+++ Selected excerpt +++

Congo Jazz is a Looney Tunes cartoon starring Warner Bros.' first cartoon star, Bosko. The cartoon was released in September 1930. It was distributed by Warner Bros. and The Vitaphone Corporation. Congo Jazz was the first cartoon to feature Bosko's falsetto voice that he would use for the bulk of the series' run (the previous Bosko short, Sinkin' in the Bathtub, had used a derisive African-American dialect). It has the earliest instance of a "trombone gobble" in animation.

+++

• _Stated problem 1_:
In what month and year was the cartoon described in the Congo Jazz passage released?

+++ Dataset content +++

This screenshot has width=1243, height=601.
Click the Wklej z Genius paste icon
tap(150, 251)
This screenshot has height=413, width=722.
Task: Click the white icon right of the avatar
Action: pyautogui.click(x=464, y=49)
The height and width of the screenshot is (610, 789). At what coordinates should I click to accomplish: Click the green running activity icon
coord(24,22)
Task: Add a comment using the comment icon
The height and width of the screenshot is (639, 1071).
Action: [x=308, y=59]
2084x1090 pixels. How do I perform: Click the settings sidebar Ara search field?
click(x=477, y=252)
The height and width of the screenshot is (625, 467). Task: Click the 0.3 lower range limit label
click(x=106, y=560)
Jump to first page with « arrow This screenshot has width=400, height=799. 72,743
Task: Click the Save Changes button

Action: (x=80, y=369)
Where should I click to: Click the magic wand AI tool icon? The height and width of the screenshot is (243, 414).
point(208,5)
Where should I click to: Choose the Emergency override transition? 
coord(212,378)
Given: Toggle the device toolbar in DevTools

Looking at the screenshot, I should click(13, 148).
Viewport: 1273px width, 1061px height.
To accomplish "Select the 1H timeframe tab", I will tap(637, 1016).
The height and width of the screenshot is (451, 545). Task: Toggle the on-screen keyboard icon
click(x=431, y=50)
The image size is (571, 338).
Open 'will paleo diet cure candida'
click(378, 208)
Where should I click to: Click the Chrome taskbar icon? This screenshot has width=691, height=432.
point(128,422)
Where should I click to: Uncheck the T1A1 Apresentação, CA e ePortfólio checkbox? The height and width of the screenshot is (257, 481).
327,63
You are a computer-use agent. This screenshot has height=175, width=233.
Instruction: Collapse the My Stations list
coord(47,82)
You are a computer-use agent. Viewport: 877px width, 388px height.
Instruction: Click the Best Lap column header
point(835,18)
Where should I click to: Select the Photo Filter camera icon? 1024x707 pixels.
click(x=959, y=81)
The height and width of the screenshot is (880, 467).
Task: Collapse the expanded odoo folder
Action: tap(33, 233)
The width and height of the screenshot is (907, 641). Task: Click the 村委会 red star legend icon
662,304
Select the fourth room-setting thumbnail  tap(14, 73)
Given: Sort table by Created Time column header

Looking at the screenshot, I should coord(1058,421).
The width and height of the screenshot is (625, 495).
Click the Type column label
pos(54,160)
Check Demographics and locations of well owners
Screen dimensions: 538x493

+++

• _Stated problem 2_:
From the records, please extract the part that opens with the line containing "2084x1090 pixels. How" and closes with the line containing "will tap(637, 1016).", reproducing each line unchanged.

• _Written answer 1_:
September 1930.

• _Written answer 2_:
2084x1090 pixels. How do I perform: Click the settings sidebar Ara search field?
click(x=477, y=252)
The height and width of the screenshot is (625, 467). Task: Click the 0.3 lower range limit label
click(x=106, y=560)
Jump to first page with « arrow This screenshot has width=400, height=799. 72,743
Task: Click the Save Changes button

Action: (x=80, y=369)
Where should I click to: Click the magic wand AI tool icon? The height and width of the screenshot is (243, 414).
point(208,5)
Where should I click to: Choose the Emergency override transition? 
coord(212,378)
Given: Toggle the device toolbar in DevTools

Looking at the screenshot, I should click(13, 148).
Viewport: 1273px width, 1061px height.
To accomplish "Select the 1H timeframe tab", I will tap(637, 1016).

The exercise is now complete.